SIX: COCOON
ଓ༉‧.⭒ֶָ֢⋆.
It was her. It was her. It was her.
Lyra Sinclair. In the flesh and blood and, most importantly, alive and well.
Years younger than she'd been when she died, sporting a short and messy golden bob instead of the curtain of pale blond hair she'd been known for after graduation (Iris remembered when she first started bleaching it and how she'd wince at the burning feeling on her scalp), she was there, all right.
Iris could never forget the first moment she'd ever laid eyes on her, standing on the dust-filled hallway of their dorm floor, discovering their rooms were right next to each other. Lyra was wearing her septum piercing, which she'd abandoned at some point during junior year, sniffling thanks to her crippling allergies, yet she still looked far more composed than Iris could ever aspire to be.
Allergy-free, Iris had still walked face first into her closed dorm room door. That explained her disorientation—the original one, at least. This new version of her, influenced by all the years she'd rewound and lost to the void, had other thoughts swarming her brain. Maybe her true past self had been too flabbergasted by being the target of the attention of someone like Lyra Sinclair, but you couldn't rewind time and expect to come out unscathed, especially when faced with the girl you'd been killing yourself to try and save.
Lyra was standing right there, close enough to be touched, and Iris' first instinct was to launch herself into her arms and hold her tight enough to break her bones. However sentimental she was feeling, though, she had to reel those feelings back in, as Lyra didn't know her yet in this timeline. In this timeline, Iris could even convince herself they still had time for such developments.

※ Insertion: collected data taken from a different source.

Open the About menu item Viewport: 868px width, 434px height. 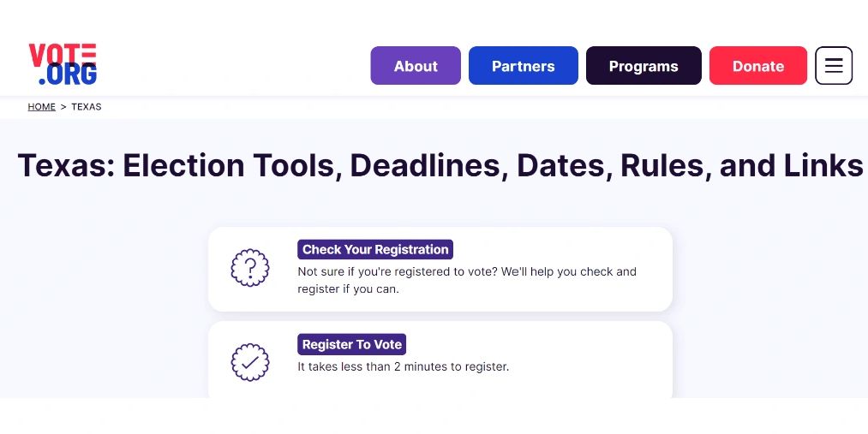(416, 66)
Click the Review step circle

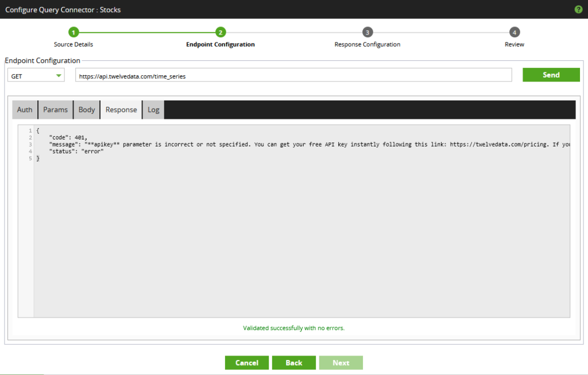[514, 32]
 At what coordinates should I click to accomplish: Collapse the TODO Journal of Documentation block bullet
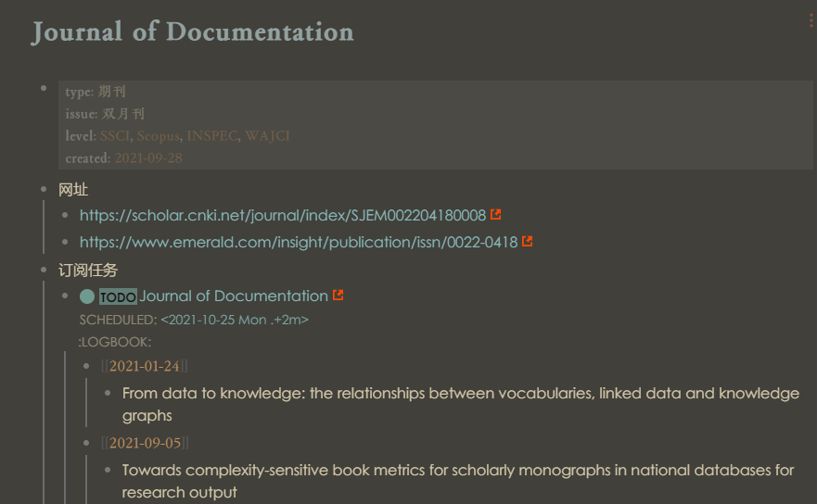click(65, 296)
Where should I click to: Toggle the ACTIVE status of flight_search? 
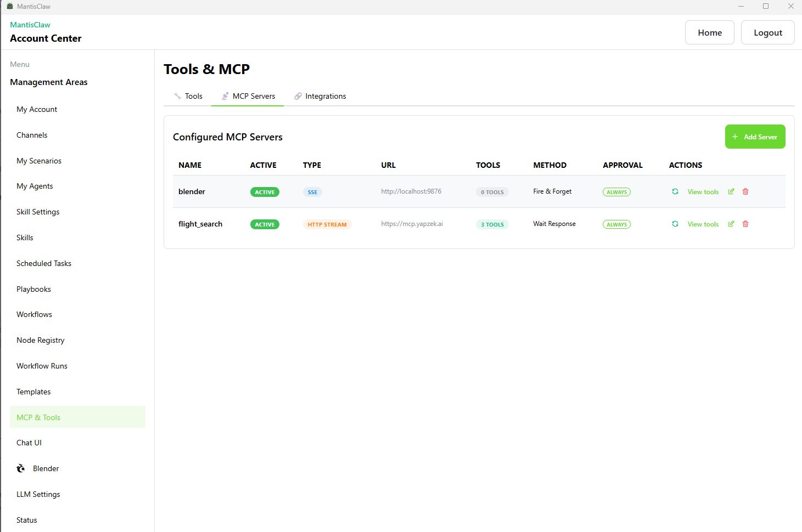(265, 224)
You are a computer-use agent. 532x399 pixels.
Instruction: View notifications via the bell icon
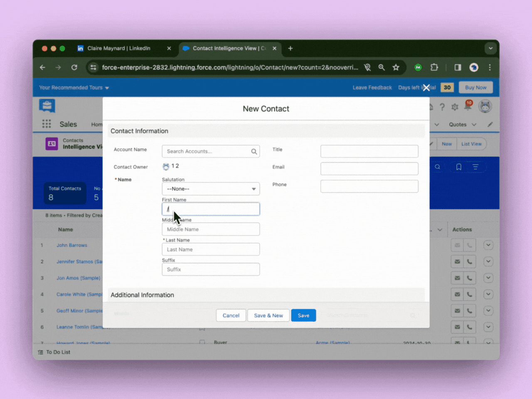tap(468, 107)
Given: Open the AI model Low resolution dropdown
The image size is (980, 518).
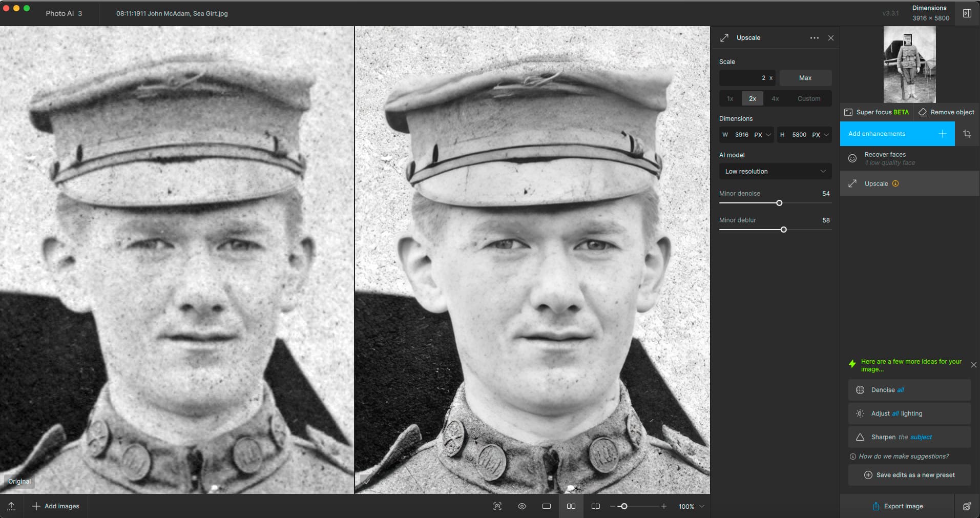Looking at the screenshot, I should pos(775,171).
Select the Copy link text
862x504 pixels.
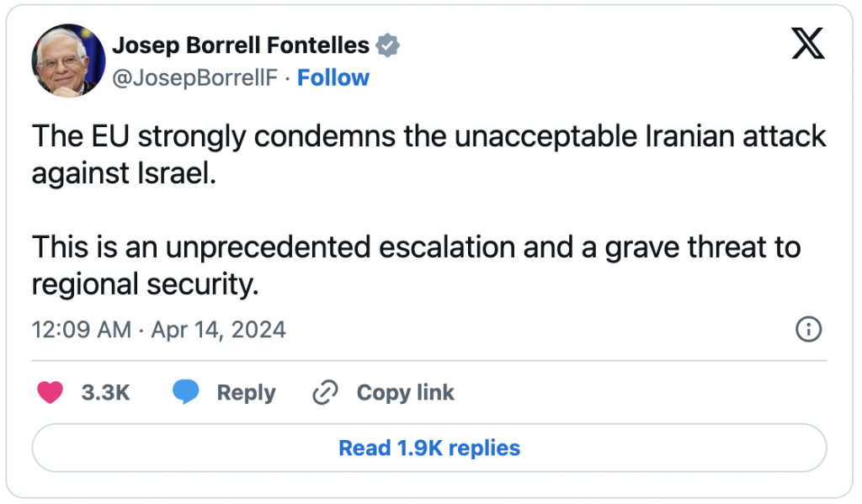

"Your forehead is all red," Lyra commented, still oblivious to the inner turmoils of Iris' mind. "Do you need ice?"
"Oh," Iris muttered, instinctively brushing her knuckles against her forehead, right where she'd bumped it against the door. "I think I'm okay. Thanks."
Lyra frowned and her nose wrinkled, as it always had—though she didn't know how familiar the expression would feel like to Iris. It hit Iris square in the face, even harder than the door or even a brick wall. "Well, at least it's your own door, right? You're not walking around, knocking on random people's doors with your face, or anything. You could've knocked on my door."
Iris wiped her clammy palms on her jean-clad thighs. She'd almost forgotten how painfully awkward their first conversation had been and reliving it, knowing what had happened next and how everything had ended, felt even more like a punch to the gut the second time around.
To get everything Iris wanted, all she had to do was keep Lyra alive. That sounded easy enough in theory, but she had never been able to keep a plant alive for long, and clearly she'd failed at ensuring Lyra's survival in their original timeline. There was no way of knowing the full consequences of rewinding time more than once, messing up the universe beyond repair, and Iris didn't want to stand there and think about everything she had already screwed up thanks to a selfish whim.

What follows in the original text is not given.